[Click photo to see a larger (better) version]
An Italian “artist”, who was doing a "performance art" piece saturated with her ideology, was found raped and murdered in Turkey. She and a female friend had been traveling around Europe, the Balkans and the Middle East in wedding dresses on a peace trip to show a “marriage between different peoples and nations.”
The ironic thing is that it is a commercial photographer - whose name is credited at the bottom of the photo on the New York Times article - who makes the most artistic piece related to her.
The shot is beautifully captured by photographer Sirio Magnabosco. The sepia tone, the perspective shot, the sinewy railings mimicking the ruffles on her dress and the undulating water, light and shadow cavorting on the ground, the light shining up on her (how did he manage that!) giving her a sanctified glow, and the light-grey metallic poles with their own repeated “ruffles” as perhaps a reflection of her, all add up to an atmospheric, richly symbolic portrait. And she's been elevated by standing on a small pedestal. She could be from a silent film (although the colored flag – is it Canadian? – rules this out). And there is an Art Deco element to all this, with the rigid metallic lines and shadows and the garage-like structure at the back, which are nonetheless softened by Magnabosco’s ethereal shot.

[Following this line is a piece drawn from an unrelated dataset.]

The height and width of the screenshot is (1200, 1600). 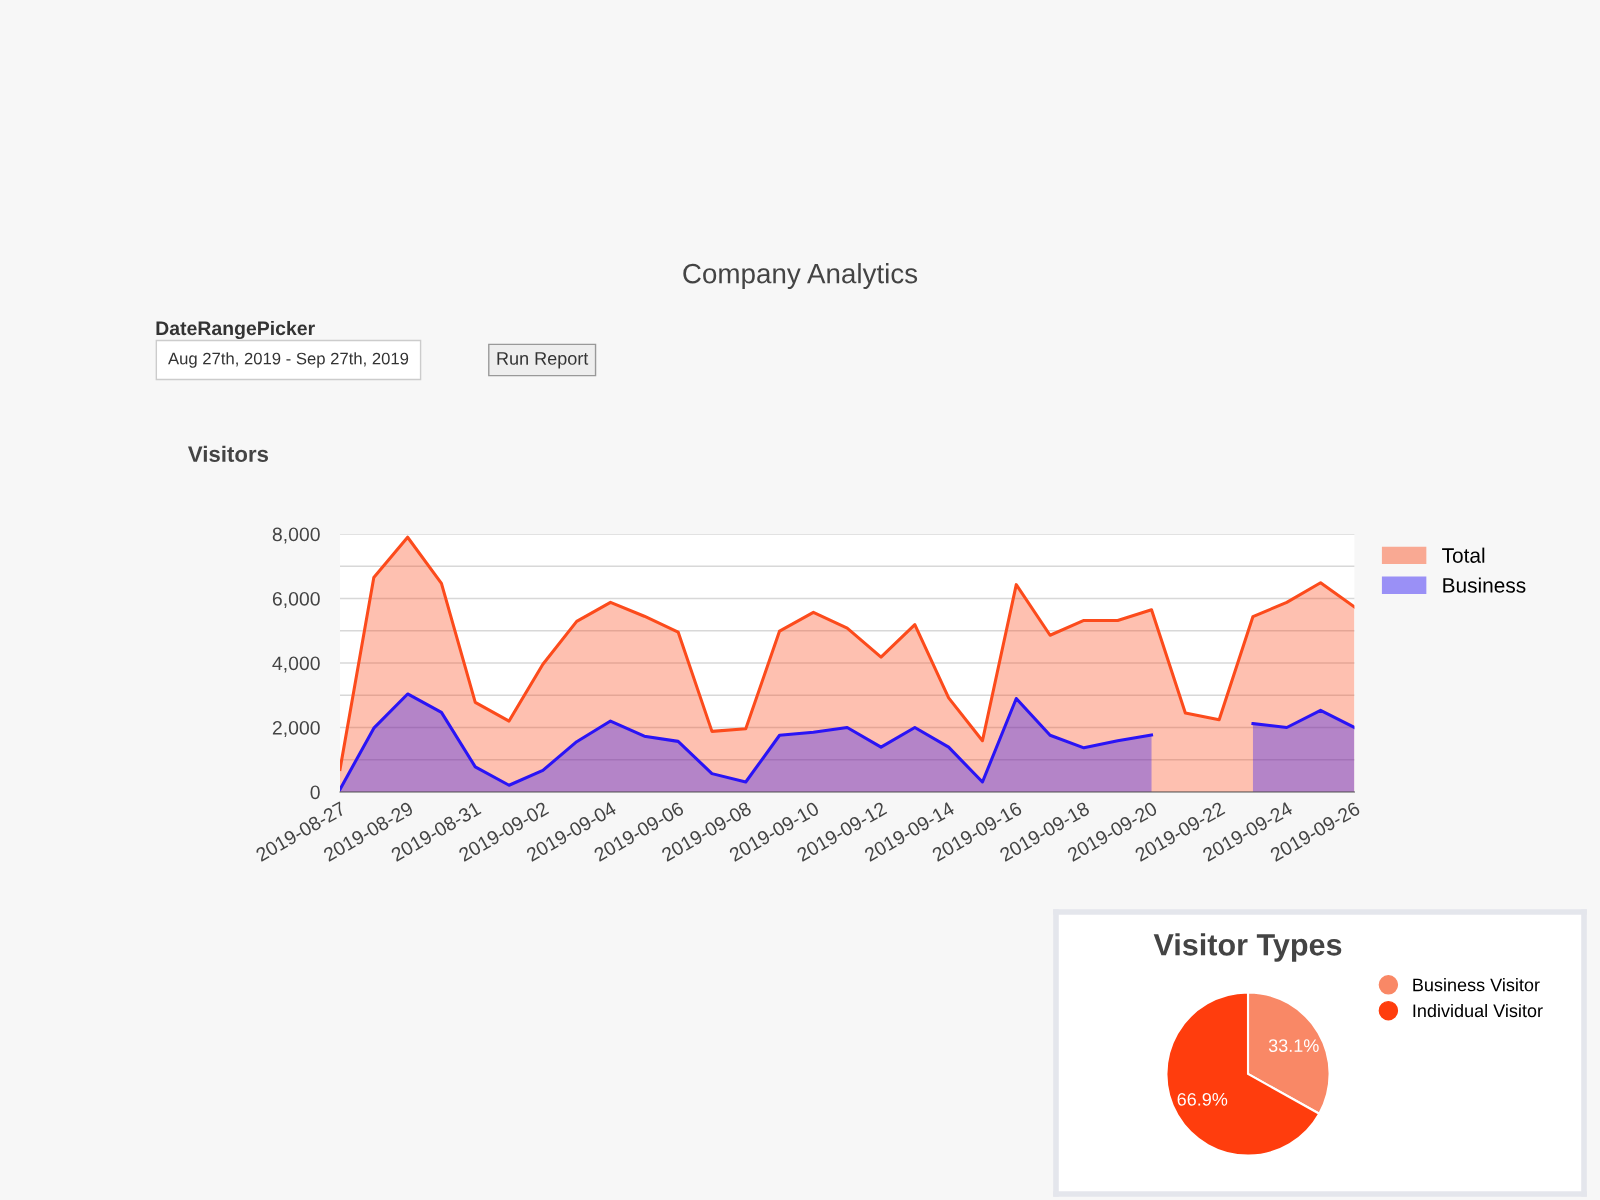 What do you see at coordinates (296, 600) in the screenshot?
I see `y-tick-label: 6,000` at bounding box center [296, 600].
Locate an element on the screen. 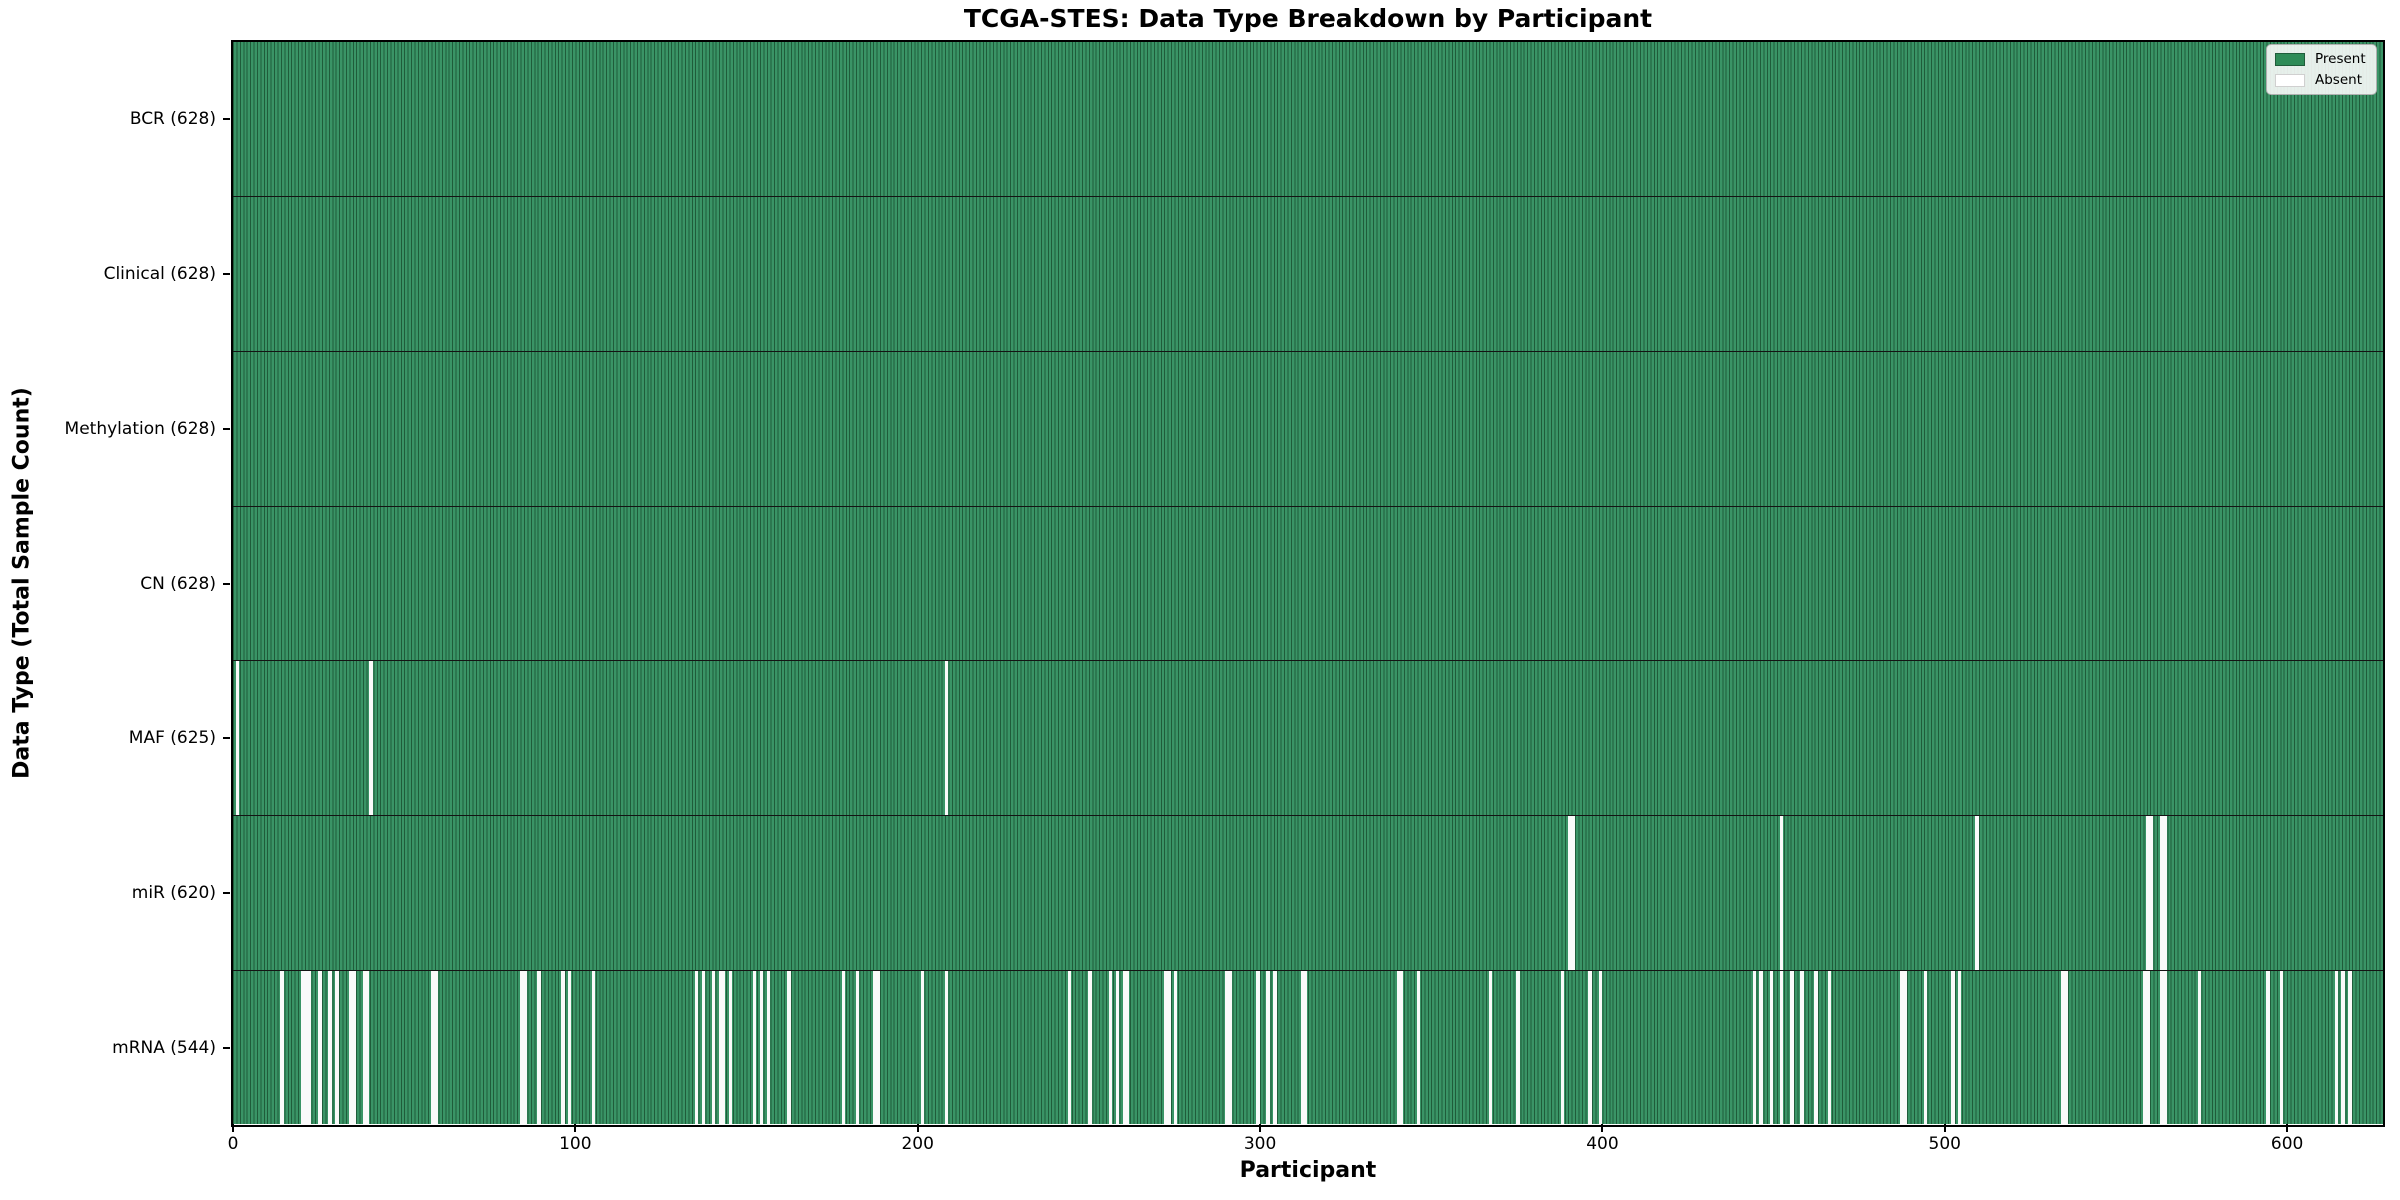 This screenshot has height=1200, width=2400. legend-present-label: Present is located at coordinates (2340, 59).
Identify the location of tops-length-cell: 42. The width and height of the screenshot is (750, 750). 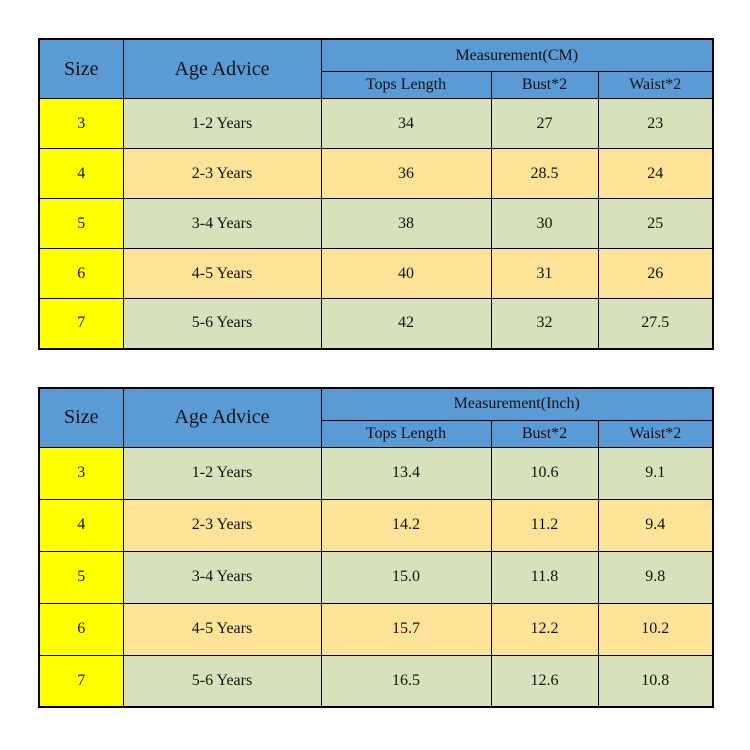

While I contemplated this beautiful portrait of hers, I couldn't but be struck at how iconic her photographer has made her. She could be a ship figurine, or one of those luxury car mascots. Or even one of the thousands of Italian saints who stands for something – Our Lady of the Modern Age?
Her gown is reminiscent of the great Paul Poiret designs of the early 20th century, and the couturier designers from Byblos look like they went to some effort to create it.
I went to her official website to see her work (click on "opere" to see samples), and it was nothing but worse than mediocre.
So, this woman, who got regal treatment from her designers and her photographer, was nothing but a mediocre artist, doing the quintessential "performance art" that such artists resort to when they can do nothing else.
Rather than bask in the admiration of the men in her European country – Byblos is an Italian fashion design company whose two chief designers are men, and the photographer is also Italian – she went to a strange land where she was received in the most abysmal way possible for a woman by one of their (foreign to her) men.
Her gown got soiled and her body tarnished, and she lost her life.